Yesterday, Mozilla, the nonprofit organization behind Firefox, announced its new “brand experience” and visual guidelines. I’m not going to argue that branding doesn’t matter — after all, people love to argue that marketing doesn’t matter, yet decades of research into consumer buying habits and how people respond to advertising have shown that it absolutely does. Mozilla’s share of the browser market has slumped badly since 2010, and the organization’s efforts to fix that problem should touch on every aspect of the Firefox experience. It is therefore absolutely proper to consider how branding impacts people’s perceptions of Mozilla and Firefox, and to make design changes and updates where necessary.

That said, this is not the design I’d have personally gone with. Mozilla’s new logo is written as Moz://a, with the “ill” replaced with a colon and two slashes, just as displayed in a conventional URL. Mozilla’s creative director Tim Murray explained the decision to Wired: “Because it has a portion of URL embedded in the middle of the logo, you know this must be some kind of internet company.”

I genuinely don’t want to sound insulting; I have no doubt that Tim Murray and his team worked hard for months to sort out various logo options and designs. Instead of just unveiling a logo to the world once it had been finalized, Mozilla sought public commentary at every stage of the process. Users weren’t allowed to vote on options, but they were encouraged to comment and leave their thoughts on why the various proposed logos did or did not work. You can read more about this process here, or watch the video below for Mozilla’s own discussion of why it went with this design.

I respect that Mozilla wanted a logo that was easy for people to mash up and use. I appreciate that it’s actually a logo people can type without resorting to non-standard fonts or trying to embed images mid-story. But at the same time, it’s the kind of logo that screams “1990s Internet company,” and hearkens back to an era when people thought AOL was the Internet, rather than a walled garden of content and information that itself relied on the Internet to function. It reminds me of nothing so much as the era when people thought you needed a .com in your brand name to be cool. And the worst excesses of the dot-com era, and its emphasis on brands and clicks at the expense of income and profit, aren’t really something I’d want to associate my brand with, even 20 years after the fact.

mozilla-usage

Moz://a: Es ist ein absoluter Renner in Deutschland!

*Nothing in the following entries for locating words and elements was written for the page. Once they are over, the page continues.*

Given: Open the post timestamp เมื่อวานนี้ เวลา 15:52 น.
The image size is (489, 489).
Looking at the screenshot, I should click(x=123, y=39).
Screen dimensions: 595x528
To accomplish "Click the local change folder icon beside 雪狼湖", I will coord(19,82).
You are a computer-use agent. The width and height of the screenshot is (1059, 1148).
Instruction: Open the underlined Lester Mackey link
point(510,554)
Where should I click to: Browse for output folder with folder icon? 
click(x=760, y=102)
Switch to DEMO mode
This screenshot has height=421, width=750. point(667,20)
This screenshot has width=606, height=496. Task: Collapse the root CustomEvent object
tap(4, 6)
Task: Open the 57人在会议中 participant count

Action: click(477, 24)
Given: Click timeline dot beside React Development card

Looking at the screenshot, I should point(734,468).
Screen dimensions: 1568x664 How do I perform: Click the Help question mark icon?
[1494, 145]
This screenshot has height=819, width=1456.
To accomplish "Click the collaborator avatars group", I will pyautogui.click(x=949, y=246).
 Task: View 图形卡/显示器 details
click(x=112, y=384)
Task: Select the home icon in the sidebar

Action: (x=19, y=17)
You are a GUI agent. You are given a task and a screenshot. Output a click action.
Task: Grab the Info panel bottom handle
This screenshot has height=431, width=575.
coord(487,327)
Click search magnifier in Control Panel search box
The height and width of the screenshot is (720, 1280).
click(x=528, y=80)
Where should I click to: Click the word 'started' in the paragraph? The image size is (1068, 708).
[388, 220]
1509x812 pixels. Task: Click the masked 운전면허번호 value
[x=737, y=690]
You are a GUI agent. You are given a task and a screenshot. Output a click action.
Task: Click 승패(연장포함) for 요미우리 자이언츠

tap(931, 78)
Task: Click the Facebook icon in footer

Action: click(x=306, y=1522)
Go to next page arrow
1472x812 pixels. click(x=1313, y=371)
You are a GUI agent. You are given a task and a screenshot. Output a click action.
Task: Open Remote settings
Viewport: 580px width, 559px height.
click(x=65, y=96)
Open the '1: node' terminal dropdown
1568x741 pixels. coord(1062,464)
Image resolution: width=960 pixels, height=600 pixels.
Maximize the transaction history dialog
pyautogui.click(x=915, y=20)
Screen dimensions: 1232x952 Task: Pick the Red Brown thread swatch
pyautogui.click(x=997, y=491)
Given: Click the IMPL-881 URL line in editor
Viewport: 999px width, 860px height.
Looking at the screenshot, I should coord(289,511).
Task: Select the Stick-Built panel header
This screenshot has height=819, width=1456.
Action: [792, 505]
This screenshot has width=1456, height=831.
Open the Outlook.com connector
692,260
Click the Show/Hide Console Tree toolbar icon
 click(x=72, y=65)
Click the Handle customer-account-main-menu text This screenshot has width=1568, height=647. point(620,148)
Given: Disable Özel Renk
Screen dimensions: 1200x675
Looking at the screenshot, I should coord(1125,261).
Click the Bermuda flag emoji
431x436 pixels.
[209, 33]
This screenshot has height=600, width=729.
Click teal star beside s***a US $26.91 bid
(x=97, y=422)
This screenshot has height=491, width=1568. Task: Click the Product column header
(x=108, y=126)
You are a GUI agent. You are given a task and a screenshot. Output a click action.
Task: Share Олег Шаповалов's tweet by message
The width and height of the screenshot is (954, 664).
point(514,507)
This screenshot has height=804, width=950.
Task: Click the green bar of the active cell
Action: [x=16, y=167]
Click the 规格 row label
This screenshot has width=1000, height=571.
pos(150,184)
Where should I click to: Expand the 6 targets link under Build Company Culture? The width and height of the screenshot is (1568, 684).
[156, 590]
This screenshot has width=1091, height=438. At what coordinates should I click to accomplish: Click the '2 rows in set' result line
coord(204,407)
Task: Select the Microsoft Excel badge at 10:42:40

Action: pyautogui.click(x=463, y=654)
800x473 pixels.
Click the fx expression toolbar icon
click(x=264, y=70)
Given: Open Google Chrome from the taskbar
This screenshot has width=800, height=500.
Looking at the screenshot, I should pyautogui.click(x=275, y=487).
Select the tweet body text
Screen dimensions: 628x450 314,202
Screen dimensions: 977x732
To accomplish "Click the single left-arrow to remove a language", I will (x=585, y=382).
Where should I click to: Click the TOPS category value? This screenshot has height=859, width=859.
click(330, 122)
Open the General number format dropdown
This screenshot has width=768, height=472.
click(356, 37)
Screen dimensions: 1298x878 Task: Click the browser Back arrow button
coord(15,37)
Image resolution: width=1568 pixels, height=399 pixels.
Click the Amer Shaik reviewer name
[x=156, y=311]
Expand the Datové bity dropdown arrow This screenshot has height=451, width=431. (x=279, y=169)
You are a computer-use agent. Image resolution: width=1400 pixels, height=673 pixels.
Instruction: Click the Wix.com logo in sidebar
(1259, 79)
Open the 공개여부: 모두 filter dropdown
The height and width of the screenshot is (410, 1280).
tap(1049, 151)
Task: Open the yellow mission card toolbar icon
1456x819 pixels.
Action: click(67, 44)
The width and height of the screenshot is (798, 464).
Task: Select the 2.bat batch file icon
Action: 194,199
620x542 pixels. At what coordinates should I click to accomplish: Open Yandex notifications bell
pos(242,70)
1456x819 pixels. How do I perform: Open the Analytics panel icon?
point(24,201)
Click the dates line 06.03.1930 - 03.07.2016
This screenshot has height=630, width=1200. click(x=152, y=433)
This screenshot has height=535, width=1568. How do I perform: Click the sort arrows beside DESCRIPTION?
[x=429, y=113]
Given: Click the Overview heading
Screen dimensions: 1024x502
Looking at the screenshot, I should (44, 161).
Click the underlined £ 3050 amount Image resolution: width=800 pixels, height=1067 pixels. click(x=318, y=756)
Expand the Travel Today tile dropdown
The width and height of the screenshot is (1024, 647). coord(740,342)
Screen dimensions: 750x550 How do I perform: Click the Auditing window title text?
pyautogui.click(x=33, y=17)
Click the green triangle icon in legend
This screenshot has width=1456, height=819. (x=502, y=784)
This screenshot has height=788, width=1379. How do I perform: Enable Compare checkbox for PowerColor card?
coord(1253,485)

What makes the situation slightly more awkward is the fact that Firefox seems to be the only browser left standing that actually displays the http:// in the first place. Edge and Chrome both hide it (at least by default). So does Vivaldi. Given Chrome’s market share, it’s not clear how many people will even associate the :// with a URL. If Mozilla wanted to cater to the faithful, that’s its prerogative, but the new logo may not do much to build recognition of what the foundation is all about.

What Firefox means to me

I use Firefox on a daily basis, along with multiple other browsers, because it plays fairly nice with ExtremeTech’s content management system, or CMS. Unfortunately, my daily experience with Firefox goes something like this:

  • Start Firefox
  • Open tabs, browse web
  • *Time passes*
  • Observe that my entire system is lagging
  • Open Task Manager
  • Note that Firefox is using a constant 5-8% CPU (roughly one core on a six-core / 12 thread system) and 1600 – 2200MB of RAM
  • Kill Firefox, restore previous session
  • Observe Firefox now using 1-3% CPU and 400-800MB of RAM

Rinse, wash, and repeat, often multiple times a day. I’ve shut off every extension and add-on, including all ad blockers. I’ve used the browser in safe mode. I even tried manually enabling the new multi-threaded engine. Closing all open tabs does not solve the problem; it’s only resolved by a full restart of the browser. I’m aware that the Firefox team has done a great deal of work to firm up the nuts and bolts of their browser, improve its performance, cut its RAM usage, and build a better product. Despite this, it’s the only browser I use that needs multiple full restarts on a daily basis. Heck, I’m willing to believe that some of the reason I run into these issues may be poor coding practices at the sites themselves, but that doesn’t change the fact that Chrome and Chromium-derived browsers like Vivaldi don’t run into problems nearly as often, for me, as Firefox does. (Edge has its own issues and problems, but Edge is also less than two years old).

If Firefox wants to win back users, a new brand may help a little — but what would really help is fixing some of the problems that drove those users away in the first place. Give people like me reasons to write reviews praising Firefox for new features and improvements. I’d take that over a new logo, any day.